- TEXTE PROPOSÉ
Pierre Campion Chambois. Note du 11 septembre 2010 : pour une documentation précise, voir l'article Poche de Falaise sur Wikipédia. Mis en ligne le 26 juillet 2001, modifié le 2 août. © : Pierre Campion. CHAMBOISDans les témoignages des
habitants, le lieu décisif de la bataille s’appelle Boisjos, un
château-ferme sur la commune de Coudehart ; dans la chronique
militaire, c’est les cotes 262 nord et 262 sud ; en polonais,
c’est Maczuga (masse d’arme). Sur cette éminence communément appelée
Montormel, là où la route de la retraite fut coupée aux Allemands, le monument de
1965 ; juste en-dessous, creusé dans la colline, un mémorial
inauguré en 1994. Arrivant sur le site, on voit les cinq drapeaux du
Royaume-Uni, du Canada, de la France, des États-Unis et de la Pologne,
un blindé sur pneus de la France libre tourné vers la
contre-attaque venue du nord, et une stèle en trois langues :
polonais, français et anglais. Puis un mur de moellons, que l’on
franchit par une espèce de large porte. Quand on se retourne, sur le
linteau de cette porte, une inscription en lettres majuscules : Pro libertate
et pace. Et puis, sur l’esplanade qui découvre au sud un vaste
paysage : une sculpture de métal noir assez agressive, une table
d’orientation, un char Sherman aux marques de la Pologne, pointant vers le bourg de Chambois. Sous ce nom de Chambois qui
était obscur et qui depuis demeure peu connu, une campagne qui
n’avait jamais vu cela et qui, selon toutes les probabilités, ne
devait jamais le voir.

- CONSIGNES
- 1) Traduisez en anglais la phrase suivante, tirée du texte sur le site de Montormel : « Puis un mur de moellons, que l’on franchit par une espèce de large porte. »
- 2) Indiquez si chacune des affirmations suivantes est conforme au texte sur le site de Montormel. Répondez par oui ou par non et citez les mots du texte qui justifient votre réponse.
(a) Le mémorial creusé dans la colline a été inauguré en 1965.
(b) La stèle porte une inscription en trois langues.
(c) Le char Sherman est orienté vers le bourg de Chambois.

- DONNÉES PRÉSENTÉES

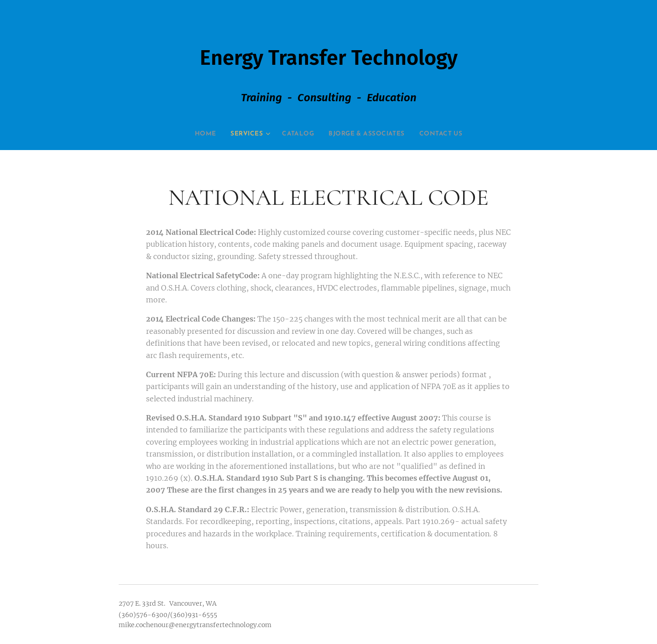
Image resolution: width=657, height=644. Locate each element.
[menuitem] (192, 134)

- CORRIGÉ
- 1) Then a rubble-stone wall, which one passes through by a kind of wide doorway.

- 2)
(a) Non : « juste en-dessous, creusé dans la colline, un mémorial inauguré en 1994 ».
(b) Oui : « une stèle en trois langues : polonais, français et anglais ».
(c) Oui : « un char Sherman aux marques de la Pologne, pointant vers le bourg de Chambois ».